An diesen Maßnahmen, die zwischen den Euro-Staaten nicht per Vertrag, sondern sozusagen per Handschlag durch die Staats- und Regierungschefs vereinbart werden sollen, gab es heftige Kritik. Der belgische Außenminister Steven Vanackere sagte, bei dem Pakt könne es sich nur um einen Versuchsballon handeln. Belgien lehnt die Entkoppelung von Löhnen und Preisentwicklung ebenso wie Luxemburg strikt ab. Italien und Irland sind gegen eine Harmonisierung der Steuersysteme. Dafür sei die EU nicht zuständig, heißt es. Das schwer verschuldete Irland will seine niedrigen Steuern für Unternehmen um jeden Preis behalten. Die Diskussionen über diesen Punkt beim letzten EU-Gipfel nannte die Zeitung "Irish Times" ein Blutbad. Der österreichische Bundeskanzler Werner Faymann erklärte, ein Eingriff der EU in die Rentensysteme sei schwer vorstellbar. Die Unterschiede zwischen den Staaten seien einfach zu groß.

Irlands Premierminister Brian Cowen (Foto: AP)
Irlands Premier Cowen wurde laut: Hände weg von unseren SteuernBild: AP

"Das ist Wahnsinn"

Der Europa-Abgeordnete Elmar Brok (CDU) warnte seine Parteifreundin, Bundeskanzlerin Merkel, davor, mit dem Pakt, das europäische Parlament auszuschließen. "Es ist ein Wahnsinn parallele Strukturen aufzubauen, die sich mehr behindern als helfen. Denn wir sollten sehen, dass diese verstärkte Zusammenarbeit unter Einbeziehung der europäischen Institutionen läuft. Mit diesem Wettbewerb wird man den Gemeinschaftscharakter der Union auf Dauer kaputtmachen", sagte Brok im Hessischen Rundfunk.

Der Volkswirt Martin Hüfner findet dagegen, der Pakt sei dringend notwendig. Die Maßnahmen könnten nur ein erster Schritt sein: "Wenn wir hier Mindeststandards setzen für sechs Punkte, unter anderem für das Rentenalter und die Lohnindexierung, dann sind das alles wichtige Dinge, die für das Zusammenwachsen in der Eurozone notwendig sind. Ob sie am Ende dann ausreichen werden, um die Einheitlichkeit in Euroland zu erreichen, das mag ich bezweifeln."

Jeder kann mitmachen

Polen, das größte Land, das den Euro noch nicht als Gemeinschaftswährung hat, fühlt sich von dem geplanten Pakt ausgeschlossen. Es entstehe ein Europa der zwei Geschwindigkeiten. Bei ihrem jüngsten Besuch in Warschau am Montag (07.02.2011) versuchte Bundeskanzlerin Angela Merkel zu beruhigen: "Der Wettbewerbspakt steht da offen, wo es um mehr Wettbewerbsfähigkeit geht. Und wir würden uns freuen, wenn Polen dabei mitmacht, weil es ein reformfreudiges Land ist." Alle Länder, die mitmachen wollten, beim Pakt seien herzlich willkommen, betonte die Kanzlerin unentwegt.

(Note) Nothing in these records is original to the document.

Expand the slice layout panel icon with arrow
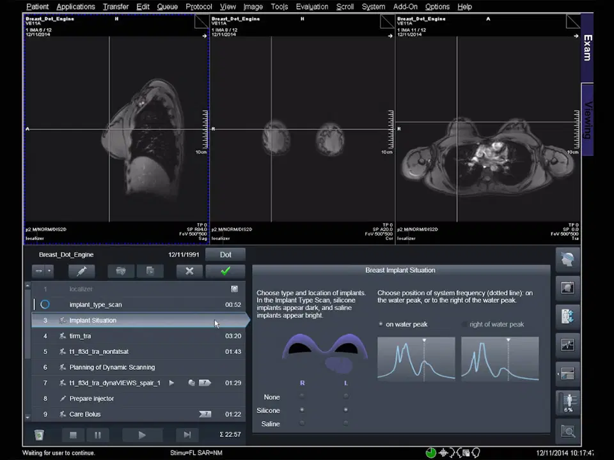 click(x=567, y=374)
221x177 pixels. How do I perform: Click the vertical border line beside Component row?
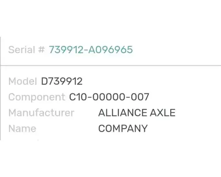click(0, 97)
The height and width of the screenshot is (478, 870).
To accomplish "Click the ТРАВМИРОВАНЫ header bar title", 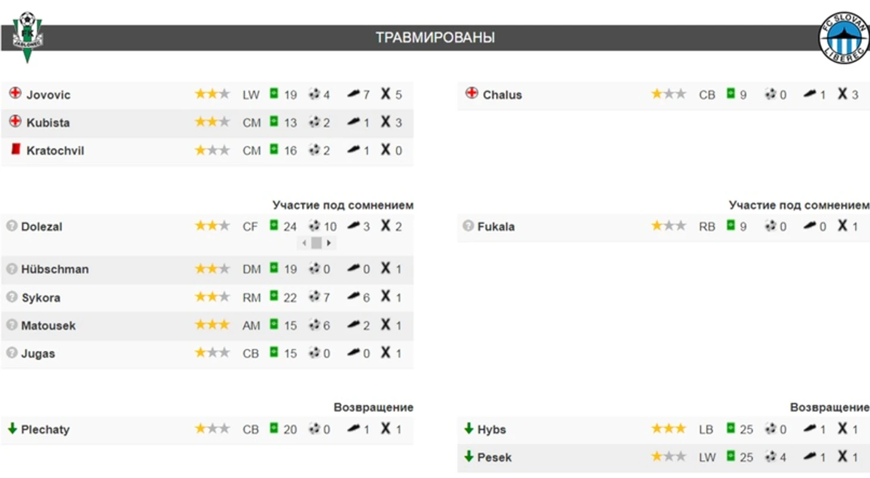I will point(435,38).
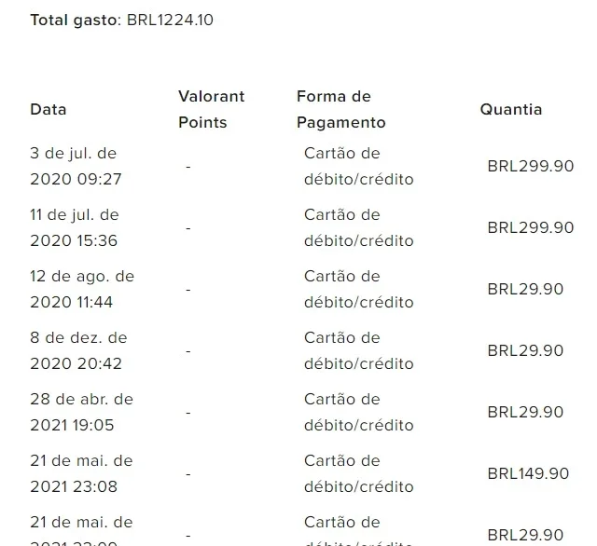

Der Euro hängt an einem Faden (Foto: Fotolia)
Welcher Pakt rettet den Euro?Bild: Fotolia/Fantasista

Die Verbesserung der Wettbewerbsfähigkeit ist nur ein Teil eines Gesamtpakets, dass die EU zur Stabilisierung des Euro Ende März beim Gipfeltreffen der 27 Staats- und Regierungschefs schnüren will. Dazu gehören auch die Ausweitung des Rettungsschirms, eine Verschärfung der Haushaltsüberwachung und Strafen für Schuldensünder. Langwierige Änderungen der EU-Verträge für diese Maßnahmen will Angela Merkel mit ihrer Idee umgehen.

Einfluss auf den Gang der Verhandlungen könnten auch die vorgezogenen Parlamentswahlen Ende Februar in Irland haben. Dort steht ein Machtwechsel bevor. Die bisherige Opposition will Irlands Kreditkonditionen bei der Europäischen Union und beim Internationalen Währungsfonds neu verhandeln. Auch Griechenland möchte eine Streckung seiner Kredite erreichen. Außerdem muss ein Kandidat für die Nachfolge des scheidenden Präsidenten der Europäischen Zentralbank gefunden werden.